So verkauften zum Beispiel die Italiener Anfang der 90er-Jahre rund 750 t Tiermehl nach Deutschland. Bis 1997 war die Zahl auf 5.500 t angestiegen. Ich zitiere wieder: „Da kam billiges Kraftfutter aus Italien“, so ein bayrischer Futtermittelhersteller. Woher das Tiermehl wirklich stammte, wusste niemand.
Tatsache ist aber, dass sich nach dem Verfütterungsverbot von Tiermehl in Großbritannien der Export auf den Kontinent verdreifachte. Wir wissen auch, dass die offiziellen Statistiken eher untertreiben.
Erleichtert wurden diese Geschäfte auch durch eine wohl verbreitete Meinung unter Fachleuten, auch Wissenschaftlern, Funktionären und Landwirten, die das Verfütterungsverbot eigentlich für unsinnig ansahen. Diese Stimmen sind leiser geworden. Man hört nicht mehr auf sie. Frau Happach-Kasan, wenn Sie auch noch so ein Plädoyer halten: Wir werden bei dieser Frage nicht auf Sie hören.
(Beifall der Abgeordneten Konrad Nabel [SPD], Angelika Birk [BÜNDNIS 90/DIE GRÜNEN] und Lars Harms [SSW])
Wir werden uns Gedanken darüber machen müssen, wie wir Tiermehl ersetzen können. Wir werden uns Gedanken darüber machen müssen, wie wir - die Grünlandprämie ist zum Beispiel einer der Bausteine einen kurzfristigen Nachfrageüberhang nach Ersatzstoffen für die Deckung zusätzlichen Eiweißbedarfes zu einer vernünftigen Angebotsstruktur auf diesen Markt bekommen.

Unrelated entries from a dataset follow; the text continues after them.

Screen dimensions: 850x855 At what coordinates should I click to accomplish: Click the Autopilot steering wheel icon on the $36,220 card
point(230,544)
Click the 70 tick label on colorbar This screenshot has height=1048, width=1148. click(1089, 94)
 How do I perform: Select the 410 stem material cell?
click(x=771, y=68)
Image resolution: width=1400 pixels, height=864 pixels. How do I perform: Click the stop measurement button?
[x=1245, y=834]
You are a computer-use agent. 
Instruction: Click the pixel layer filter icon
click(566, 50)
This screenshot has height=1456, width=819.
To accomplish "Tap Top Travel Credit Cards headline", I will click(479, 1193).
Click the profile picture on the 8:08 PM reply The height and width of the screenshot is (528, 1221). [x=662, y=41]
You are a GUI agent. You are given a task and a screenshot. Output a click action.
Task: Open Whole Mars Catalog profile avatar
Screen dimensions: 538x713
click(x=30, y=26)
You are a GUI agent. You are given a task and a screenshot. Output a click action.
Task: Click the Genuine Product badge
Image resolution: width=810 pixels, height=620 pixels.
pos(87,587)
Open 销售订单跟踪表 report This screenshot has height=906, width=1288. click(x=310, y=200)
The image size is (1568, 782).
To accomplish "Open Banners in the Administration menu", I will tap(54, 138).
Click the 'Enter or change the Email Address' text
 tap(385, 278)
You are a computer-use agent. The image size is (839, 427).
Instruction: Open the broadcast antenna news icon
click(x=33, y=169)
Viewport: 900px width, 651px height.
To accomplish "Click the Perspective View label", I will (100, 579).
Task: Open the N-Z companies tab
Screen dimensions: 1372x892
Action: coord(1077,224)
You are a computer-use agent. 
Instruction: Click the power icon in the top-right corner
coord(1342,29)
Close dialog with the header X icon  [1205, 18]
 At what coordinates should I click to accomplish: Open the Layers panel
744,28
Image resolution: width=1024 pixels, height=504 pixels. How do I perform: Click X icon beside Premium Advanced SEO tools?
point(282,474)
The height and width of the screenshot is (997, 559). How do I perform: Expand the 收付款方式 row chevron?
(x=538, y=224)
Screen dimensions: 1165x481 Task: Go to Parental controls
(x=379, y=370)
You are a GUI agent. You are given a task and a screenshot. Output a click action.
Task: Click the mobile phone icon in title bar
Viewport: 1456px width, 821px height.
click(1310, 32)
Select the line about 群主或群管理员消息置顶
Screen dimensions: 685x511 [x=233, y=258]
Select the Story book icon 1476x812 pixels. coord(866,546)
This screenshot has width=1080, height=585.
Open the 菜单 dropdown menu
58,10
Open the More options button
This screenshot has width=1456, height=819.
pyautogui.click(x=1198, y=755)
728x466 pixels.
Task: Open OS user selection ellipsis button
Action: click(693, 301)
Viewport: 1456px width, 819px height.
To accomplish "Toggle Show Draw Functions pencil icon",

(Beifall der Abgeordneten Konrad Nabel [SPD], Angelika Birk [BÜNDNIS 90/DIE GRÜNEN] und Lars Harms [SSW])
In diesem Zusammenhang ist mir völlig unverständlich - Herr Kayenburg, Sie werden gleich wieder intervenieren -, warum es bis zum heutigen Tag keine Klage gegen Futtermittelhersteller gibt,
Wenn ich Zeitungsberichten trauen kann, wären zumindest in Bayern verdächtigte Hersteller zu ermitteln. - Herr Kubicki - ich brauche Sie wohl nicht zu belehren -, sowohl das BGB als auch das Produkthaftungsgesetz gäben hier Möglichkeiten für eine Schadensersatzklage.
Jeder kleine Einzelhändler kann zu Schadensersatz herangezogen werden, wenn eine Ware eine zugesagte Eigenschaft nicht hat und dadurch dem Käufer ein Schaden entstanden ist. Warum geht das eigentlich hier nicht bei uns in Deutschland?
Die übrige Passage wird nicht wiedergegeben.